Конечно, по зрелому размышлению, походы и творческая работа готовили дух Михаила к пребыванию не только ЗДЕСЬ, но и ТАМ, но ему сколько всего еще не хватало в нужной степени – и терпимости, и бескорыстия, и отрешения от суетных мыслей и дел, и, главное, доброты!

Вот чем он действительно не грешил и не страдал – так это завистью. Должно быть, прежде всего потому, что сознавал – тебе самому Бог дал так много, что завидовать глупо, успевай только применить для благих свершений полученное от Всевышнего. Михаил вполне допускал, что такое чувство закономерно присутствует в каждом. Значит, тем более не имело смысла завидовать, особенно тем, кто преуспел в корыстолюбии, в карьере, во власти и в обогащении. С чувством, которое можно назвать завистью восхищения, можно было относиться только к тем творцам, кого по праву ставишь выше себя, в такой зависти нет греха, есть только стимул к тому, чтобы самому, своими трудами, подняться на уровень этих творцов, а, если Бог даст, то продвинуться дальше их и выше.
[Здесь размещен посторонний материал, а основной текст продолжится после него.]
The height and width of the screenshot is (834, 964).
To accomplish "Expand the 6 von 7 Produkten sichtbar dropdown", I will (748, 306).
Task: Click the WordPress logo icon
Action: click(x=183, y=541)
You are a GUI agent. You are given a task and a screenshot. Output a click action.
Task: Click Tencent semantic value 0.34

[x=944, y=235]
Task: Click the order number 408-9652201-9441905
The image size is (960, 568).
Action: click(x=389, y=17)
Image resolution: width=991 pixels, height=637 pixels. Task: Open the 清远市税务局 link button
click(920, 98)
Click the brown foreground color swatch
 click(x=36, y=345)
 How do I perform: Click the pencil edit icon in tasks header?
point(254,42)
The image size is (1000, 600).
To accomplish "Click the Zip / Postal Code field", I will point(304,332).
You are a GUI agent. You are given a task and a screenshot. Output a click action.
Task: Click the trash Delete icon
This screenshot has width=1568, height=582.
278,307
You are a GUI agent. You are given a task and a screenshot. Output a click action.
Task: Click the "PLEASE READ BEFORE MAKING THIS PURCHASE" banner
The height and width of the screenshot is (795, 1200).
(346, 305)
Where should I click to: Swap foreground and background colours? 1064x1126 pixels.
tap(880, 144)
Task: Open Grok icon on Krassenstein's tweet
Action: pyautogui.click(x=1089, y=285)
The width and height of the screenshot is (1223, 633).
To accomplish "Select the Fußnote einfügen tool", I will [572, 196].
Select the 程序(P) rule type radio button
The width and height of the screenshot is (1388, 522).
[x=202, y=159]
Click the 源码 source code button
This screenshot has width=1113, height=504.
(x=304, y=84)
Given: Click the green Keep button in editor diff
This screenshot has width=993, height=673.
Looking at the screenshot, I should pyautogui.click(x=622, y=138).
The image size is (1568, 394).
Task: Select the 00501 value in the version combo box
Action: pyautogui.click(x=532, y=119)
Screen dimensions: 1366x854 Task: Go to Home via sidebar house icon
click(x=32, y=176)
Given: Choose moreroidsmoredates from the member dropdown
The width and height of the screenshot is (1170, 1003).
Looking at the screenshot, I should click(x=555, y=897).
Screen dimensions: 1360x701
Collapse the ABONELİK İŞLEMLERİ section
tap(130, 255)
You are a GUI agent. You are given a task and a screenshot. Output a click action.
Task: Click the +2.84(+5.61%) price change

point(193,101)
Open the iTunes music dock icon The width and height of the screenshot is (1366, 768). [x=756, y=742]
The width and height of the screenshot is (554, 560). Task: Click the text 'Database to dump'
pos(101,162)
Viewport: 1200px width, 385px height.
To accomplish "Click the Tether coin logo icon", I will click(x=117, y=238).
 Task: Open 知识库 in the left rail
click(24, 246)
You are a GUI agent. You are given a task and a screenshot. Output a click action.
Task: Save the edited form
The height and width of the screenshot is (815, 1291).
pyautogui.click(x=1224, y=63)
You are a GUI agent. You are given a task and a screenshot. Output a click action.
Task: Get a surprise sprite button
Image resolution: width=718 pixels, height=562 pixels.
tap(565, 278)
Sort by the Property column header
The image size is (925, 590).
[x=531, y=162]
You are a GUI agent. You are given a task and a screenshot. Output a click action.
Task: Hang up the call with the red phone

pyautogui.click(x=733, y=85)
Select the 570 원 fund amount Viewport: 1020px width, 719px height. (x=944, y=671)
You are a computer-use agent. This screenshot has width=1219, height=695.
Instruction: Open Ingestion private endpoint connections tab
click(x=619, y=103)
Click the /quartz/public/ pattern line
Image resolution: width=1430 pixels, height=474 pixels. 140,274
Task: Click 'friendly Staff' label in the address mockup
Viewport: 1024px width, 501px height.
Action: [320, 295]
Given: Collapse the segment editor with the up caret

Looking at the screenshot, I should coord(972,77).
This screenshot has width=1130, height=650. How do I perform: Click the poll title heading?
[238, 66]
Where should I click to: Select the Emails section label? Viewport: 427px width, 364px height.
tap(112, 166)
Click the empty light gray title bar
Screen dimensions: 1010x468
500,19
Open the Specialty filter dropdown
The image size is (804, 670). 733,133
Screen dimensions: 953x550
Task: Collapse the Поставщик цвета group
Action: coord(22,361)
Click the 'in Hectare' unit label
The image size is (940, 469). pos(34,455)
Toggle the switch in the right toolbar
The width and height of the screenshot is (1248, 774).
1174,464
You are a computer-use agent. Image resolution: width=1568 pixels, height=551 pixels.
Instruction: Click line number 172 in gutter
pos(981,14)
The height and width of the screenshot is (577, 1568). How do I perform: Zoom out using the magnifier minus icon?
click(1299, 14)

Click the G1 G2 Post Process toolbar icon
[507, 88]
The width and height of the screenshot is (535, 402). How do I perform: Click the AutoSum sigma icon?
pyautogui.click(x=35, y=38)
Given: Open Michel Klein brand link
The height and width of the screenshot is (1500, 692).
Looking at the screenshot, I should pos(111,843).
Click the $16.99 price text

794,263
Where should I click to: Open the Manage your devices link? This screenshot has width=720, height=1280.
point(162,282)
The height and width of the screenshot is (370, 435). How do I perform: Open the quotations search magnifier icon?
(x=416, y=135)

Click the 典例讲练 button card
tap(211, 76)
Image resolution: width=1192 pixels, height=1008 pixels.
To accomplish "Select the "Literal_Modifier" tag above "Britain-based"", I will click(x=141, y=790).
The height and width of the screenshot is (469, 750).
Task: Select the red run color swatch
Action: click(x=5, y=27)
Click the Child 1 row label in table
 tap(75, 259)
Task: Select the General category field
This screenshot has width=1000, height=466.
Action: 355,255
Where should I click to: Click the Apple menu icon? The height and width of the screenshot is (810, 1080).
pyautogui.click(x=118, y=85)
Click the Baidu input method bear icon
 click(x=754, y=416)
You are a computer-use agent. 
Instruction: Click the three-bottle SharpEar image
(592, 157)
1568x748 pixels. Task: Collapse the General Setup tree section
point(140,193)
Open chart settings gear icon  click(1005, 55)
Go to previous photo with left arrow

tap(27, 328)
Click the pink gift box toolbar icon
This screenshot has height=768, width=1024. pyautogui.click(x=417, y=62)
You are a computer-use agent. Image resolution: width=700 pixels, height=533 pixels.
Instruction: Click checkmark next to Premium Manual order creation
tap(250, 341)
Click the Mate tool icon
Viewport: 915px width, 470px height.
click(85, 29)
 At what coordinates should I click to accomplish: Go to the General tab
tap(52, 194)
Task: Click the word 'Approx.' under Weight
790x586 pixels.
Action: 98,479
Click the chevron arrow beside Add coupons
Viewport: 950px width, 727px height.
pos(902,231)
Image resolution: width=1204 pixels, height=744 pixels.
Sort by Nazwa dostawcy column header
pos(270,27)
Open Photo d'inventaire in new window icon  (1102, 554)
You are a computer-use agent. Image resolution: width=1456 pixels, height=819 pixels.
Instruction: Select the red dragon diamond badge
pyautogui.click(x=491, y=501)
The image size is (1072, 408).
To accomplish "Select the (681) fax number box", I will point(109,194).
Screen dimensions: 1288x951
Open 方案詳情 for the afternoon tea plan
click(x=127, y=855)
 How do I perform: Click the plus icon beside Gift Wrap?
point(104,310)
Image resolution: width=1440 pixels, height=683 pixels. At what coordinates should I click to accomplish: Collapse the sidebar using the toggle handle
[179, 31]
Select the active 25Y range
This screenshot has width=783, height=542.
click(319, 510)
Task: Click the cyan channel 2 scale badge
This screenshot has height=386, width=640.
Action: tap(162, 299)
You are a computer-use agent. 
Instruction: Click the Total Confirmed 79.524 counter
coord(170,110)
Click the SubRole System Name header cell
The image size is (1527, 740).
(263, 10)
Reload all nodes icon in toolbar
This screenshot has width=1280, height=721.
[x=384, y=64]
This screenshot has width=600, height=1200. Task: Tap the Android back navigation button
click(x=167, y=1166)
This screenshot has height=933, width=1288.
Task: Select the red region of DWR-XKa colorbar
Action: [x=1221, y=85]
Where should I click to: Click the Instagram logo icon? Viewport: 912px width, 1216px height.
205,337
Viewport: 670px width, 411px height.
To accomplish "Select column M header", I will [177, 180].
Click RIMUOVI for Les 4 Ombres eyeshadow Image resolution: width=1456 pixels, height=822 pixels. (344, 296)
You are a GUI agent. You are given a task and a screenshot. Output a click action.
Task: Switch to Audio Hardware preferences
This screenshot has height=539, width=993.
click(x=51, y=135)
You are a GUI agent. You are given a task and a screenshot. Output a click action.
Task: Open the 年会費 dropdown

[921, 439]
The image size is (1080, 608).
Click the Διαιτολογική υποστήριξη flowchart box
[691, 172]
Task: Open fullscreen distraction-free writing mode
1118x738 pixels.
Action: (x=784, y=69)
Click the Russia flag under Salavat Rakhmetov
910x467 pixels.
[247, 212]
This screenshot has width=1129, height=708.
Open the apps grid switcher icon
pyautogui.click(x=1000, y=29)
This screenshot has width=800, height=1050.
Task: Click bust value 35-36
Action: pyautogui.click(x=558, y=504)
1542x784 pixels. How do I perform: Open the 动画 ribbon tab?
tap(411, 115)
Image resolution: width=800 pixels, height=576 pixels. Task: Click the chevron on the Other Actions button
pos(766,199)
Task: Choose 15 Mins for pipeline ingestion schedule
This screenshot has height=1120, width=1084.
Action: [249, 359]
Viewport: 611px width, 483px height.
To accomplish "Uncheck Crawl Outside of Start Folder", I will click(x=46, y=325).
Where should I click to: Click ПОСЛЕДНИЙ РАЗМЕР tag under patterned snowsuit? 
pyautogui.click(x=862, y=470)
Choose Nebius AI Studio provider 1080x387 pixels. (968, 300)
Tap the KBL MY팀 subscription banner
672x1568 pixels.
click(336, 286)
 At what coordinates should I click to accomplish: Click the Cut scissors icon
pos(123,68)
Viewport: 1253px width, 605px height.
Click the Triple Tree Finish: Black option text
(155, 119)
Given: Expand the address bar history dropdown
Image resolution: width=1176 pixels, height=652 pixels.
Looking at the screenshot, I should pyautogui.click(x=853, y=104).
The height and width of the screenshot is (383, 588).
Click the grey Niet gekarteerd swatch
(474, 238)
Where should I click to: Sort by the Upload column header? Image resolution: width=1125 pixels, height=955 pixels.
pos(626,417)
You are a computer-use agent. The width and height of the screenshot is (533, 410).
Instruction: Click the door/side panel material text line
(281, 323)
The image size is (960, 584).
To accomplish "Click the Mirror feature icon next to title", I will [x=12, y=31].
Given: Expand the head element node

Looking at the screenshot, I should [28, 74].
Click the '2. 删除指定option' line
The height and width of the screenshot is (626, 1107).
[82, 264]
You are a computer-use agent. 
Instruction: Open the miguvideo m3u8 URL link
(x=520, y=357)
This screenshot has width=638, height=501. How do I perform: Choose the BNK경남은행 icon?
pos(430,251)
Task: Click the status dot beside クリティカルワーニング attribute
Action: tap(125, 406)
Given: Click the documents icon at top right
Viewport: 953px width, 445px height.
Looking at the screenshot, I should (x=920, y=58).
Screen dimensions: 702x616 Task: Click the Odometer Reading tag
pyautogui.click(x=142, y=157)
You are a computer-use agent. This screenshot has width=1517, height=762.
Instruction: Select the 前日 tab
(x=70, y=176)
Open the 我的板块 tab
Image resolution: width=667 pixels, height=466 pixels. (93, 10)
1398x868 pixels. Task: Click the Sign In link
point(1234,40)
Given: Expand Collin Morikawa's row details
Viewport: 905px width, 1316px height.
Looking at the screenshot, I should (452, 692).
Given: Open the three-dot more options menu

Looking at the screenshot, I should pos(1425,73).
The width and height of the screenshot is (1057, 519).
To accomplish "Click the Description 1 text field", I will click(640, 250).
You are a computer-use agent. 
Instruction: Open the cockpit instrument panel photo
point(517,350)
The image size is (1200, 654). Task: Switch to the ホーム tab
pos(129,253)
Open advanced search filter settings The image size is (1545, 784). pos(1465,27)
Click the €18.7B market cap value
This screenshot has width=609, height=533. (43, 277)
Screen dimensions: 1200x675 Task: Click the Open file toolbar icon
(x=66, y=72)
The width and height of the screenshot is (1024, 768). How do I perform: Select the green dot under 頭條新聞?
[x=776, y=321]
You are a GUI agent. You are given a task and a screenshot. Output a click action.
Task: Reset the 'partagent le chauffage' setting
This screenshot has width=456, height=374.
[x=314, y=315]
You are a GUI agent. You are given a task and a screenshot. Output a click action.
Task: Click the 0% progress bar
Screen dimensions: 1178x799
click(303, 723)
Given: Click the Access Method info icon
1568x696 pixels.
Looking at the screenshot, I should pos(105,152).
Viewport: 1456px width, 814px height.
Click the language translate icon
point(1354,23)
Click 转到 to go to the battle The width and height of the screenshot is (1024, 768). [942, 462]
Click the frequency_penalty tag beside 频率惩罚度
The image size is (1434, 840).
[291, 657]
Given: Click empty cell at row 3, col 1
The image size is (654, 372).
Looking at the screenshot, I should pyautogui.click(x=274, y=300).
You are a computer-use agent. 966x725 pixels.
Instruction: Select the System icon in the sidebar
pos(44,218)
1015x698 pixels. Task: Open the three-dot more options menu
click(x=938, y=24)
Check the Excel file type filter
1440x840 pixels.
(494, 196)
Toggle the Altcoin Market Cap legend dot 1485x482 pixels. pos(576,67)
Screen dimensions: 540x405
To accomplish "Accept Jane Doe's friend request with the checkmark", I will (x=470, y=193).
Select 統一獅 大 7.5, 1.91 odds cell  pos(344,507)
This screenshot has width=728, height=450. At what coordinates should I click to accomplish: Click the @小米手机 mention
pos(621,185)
Вот с добротой дело обстояло хуже. Без усилий над собой он готов был отдавать свое лишь самым дорогим и близким существам и никогда не расточал своих ресурсов, правда, достаточно скудных, на тех, кто в них нуждался, но не затрагивал в нем глубинных чувств. Совершенно не думая о выгоде, он в своей жизни сделал что-то существенное и хорошее разве что для нескольких незнакомых собак. Попав в бедственное положение среди людей, они выглядели еще более беззащитными и взывающими к состраданию, чем люди – так уж он не раз ощущал. Многолетнее знакомство со своими собаками давно убедило Михаила, что эти существа почти ни в чем не уступают людям и одновременно во многом их превосходят. Тем более драматичной выглядела зависимость собак от человека, лишившего их возможности самостоятельно существовать в условиях цивилизации. Человек прочно забыл, что древний договор между ним и собакой был договором неодинаковых по своей природе, но равноправных существ. Человеку было крайне трудно охотиться без собаки, тогда еще почти волка – несравненного добытчика среди зверей. Собаке же, которая в те времена могла прокормиться самостоятельно, без человека, ужасно хотелось иметь возможность лежать у огня, завороженно глядя на него, а еще греться во время стужи, а огонь умел добывать и поддерживать только человек. С тех пор прошли века и тысячелетия. Люди до неузнаваемости изменили ландшафты и биотопы, подходящие для обитания волков, самих диких волков истребили почти до конца, а собак низвели до рабского положения слуг или игрушек, отобрав у них право полноценно жить и в человеческом обществе, и в природной среде. Спасенные ими с Мариной собаки представлялись им существами, перед которыми человечество находилось в неоплатном долгу и перед которыми за свою людскую породу было неизменно стыдно. О собаках, родившихся, выросших или воспитанных в их семье, они думали и скучали как по своим детям. И сейчас Михаилу тоже страшно не хватало их, а вспоминались они почти так же часто, как Марина.

Да, но с естественно-добровольным творением добра для посторонних людей дело у него обстояло много хуже. И прогресс был невелик.